Analysis and Commentary


Trouble at mill but too early to write off Whyalla steelworks

Analysis and Commentary




By Peter Roberts

It is amazing how people are always quick to expect the worst about the future of Australia’s steel industry, just as they have in recent days with news of trouble in the financial network that support’s metals entrepreneur Sanjeev Gupta’s GFG Alliance businesses.

People are expecting the worst for his Whyalla steelworks, one of the assets exposed by the collapse of financier Greensill Capital and Gupta’s need to refinance $6 billion in loans.

Perhaps this is because of the history of hostility towards basic industry from Canberra policymakers in the thrall of the type of dry economics that is preached – still – by the likes of the Productivity Commission.

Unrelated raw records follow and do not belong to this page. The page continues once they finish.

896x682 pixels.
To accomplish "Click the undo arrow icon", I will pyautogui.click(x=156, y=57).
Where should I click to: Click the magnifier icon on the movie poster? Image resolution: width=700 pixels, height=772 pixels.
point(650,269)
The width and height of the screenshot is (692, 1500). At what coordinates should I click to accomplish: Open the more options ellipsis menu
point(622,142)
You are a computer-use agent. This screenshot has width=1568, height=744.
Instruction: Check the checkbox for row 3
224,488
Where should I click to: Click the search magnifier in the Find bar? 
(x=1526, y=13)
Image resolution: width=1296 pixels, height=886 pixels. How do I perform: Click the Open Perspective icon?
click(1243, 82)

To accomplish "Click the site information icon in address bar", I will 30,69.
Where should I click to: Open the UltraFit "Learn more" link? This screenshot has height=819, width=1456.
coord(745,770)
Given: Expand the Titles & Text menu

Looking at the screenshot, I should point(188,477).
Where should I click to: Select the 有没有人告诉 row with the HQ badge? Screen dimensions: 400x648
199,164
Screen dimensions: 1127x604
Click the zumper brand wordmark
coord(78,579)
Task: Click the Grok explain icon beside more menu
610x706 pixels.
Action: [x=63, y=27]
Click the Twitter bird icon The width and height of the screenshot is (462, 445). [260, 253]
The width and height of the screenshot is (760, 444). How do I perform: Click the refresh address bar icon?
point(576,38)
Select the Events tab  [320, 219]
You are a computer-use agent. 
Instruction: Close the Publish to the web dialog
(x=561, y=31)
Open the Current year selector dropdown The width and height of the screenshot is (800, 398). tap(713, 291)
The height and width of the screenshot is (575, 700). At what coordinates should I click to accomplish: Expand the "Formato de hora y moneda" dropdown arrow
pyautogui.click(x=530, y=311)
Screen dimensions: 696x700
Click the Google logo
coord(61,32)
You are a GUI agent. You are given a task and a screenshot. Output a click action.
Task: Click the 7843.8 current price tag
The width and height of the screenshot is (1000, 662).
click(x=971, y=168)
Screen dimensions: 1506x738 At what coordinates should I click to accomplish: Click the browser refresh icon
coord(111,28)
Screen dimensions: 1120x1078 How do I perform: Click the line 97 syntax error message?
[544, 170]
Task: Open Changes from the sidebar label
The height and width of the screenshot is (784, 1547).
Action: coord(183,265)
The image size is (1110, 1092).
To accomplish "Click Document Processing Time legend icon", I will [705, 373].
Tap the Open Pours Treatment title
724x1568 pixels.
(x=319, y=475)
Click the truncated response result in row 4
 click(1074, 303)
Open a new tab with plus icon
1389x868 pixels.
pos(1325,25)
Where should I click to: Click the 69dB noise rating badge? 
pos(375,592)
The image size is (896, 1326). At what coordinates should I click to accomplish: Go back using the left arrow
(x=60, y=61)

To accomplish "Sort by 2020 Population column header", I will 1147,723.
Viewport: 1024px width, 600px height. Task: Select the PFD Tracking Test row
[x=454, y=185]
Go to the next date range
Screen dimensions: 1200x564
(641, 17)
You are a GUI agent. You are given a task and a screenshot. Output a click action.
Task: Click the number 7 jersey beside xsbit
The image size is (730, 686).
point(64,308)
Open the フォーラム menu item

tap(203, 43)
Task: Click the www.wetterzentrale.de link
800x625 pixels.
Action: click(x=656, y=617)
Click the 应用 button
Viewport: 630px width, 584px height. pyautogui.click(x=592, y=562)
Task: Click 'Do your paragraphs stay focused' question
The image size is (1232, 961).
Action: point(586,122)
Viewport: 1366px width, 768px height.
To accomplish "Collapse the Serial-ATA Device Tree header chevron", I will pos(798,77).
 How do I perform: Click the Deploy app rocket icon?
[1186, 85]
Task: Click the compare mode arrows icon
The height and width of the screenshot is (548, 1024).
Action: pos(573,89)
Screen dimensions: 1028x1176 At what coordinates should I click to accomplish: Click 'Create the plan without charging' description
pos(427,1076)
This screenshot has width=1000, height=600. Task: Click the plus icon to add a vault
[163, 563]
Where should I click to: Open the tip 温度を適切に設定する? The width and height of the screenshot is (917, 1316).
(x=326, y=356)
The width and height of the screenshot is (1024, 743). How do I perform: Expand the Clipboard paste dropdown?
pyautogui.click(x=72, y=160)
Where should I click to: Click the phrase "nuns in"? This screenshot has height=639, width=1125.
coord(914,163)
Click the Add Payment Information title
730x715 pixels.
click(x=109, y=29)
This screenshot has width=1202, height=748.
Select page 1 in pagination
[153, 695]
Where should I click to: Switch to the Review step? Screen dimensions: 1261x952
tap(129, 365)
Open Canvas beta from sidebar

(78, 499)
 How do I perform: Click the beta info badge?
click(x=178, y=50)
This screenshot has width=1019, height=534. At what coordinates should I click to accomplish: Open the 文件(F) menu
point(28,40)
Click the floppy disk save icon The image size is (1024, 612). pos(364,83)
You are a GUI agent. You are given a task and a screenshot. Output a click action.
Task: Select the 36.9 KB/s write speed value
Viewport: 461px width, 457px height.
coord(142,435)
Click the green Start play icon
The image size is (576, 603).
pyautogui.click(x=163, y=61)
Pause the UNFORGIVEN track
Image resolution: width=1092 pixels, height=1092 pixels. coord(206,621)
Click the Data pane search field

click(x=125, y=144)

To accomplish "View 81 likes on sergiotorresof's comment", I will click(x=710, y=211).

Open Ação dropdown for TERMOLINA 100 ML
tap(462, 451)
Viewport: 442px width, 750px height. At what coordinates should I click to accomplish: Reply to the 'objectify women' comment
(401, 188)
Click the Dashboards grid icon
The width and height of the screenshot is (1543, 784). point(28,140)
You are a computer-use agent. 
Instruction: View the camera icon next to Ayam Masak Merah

It is following this type of economics which has given Australia a dangerously fragile and unbalanced economy, almost totally reliant on the export of a handful of undifferentiated commodities, and a shrunken manufacturing sector by the standards of other advanced economies.

We have the absurd situation today where more than 40 per cent of our exports are of barely processed iron ore, with most going to a single customer in China.

But attitudes towards manufacturing have changed in the community, in industry itself and in Canberra even if the PC not moved on.

2020 showed us we need a strong, innovative and diverse manufacturing sector to be truly secure as a nation.

(Really, it is way past time the Productivity Commission was reformed. But enough of that.)

Gupta has not asked for state or federal help to support Whyalla because he doesn’t need to.

The steelworks is part way through a modernisation program supported by a $1 billion planned investment in wind, solar and pumped hydro resources to reduce its carbon footprint.

A feasibility study is underway to look at vastly enlarging the works.

GFG itself says legal proceedings against the works would be “vigorously defended”, with the works “performing well and generating positive cash flow” at a time of strong markets for both iron ore and steel.

And in any case Prime Minister Scott Morrison and SA Premier Steven Marshall have discussed contingencies should some sort of intervention be necessary, which just isn’t the case so far.

Should Gupta somehow lose control of Whyalla there are other buyers in the wings including South Korea’s POSCO which was the under-bidder in 2017 when control shifted from administrators to GFG.

At that time Whyalla was not performing well, and the national environment was not what it is today – far more supportive of the idea that industry, especially strategic ones such as steel – must be supported.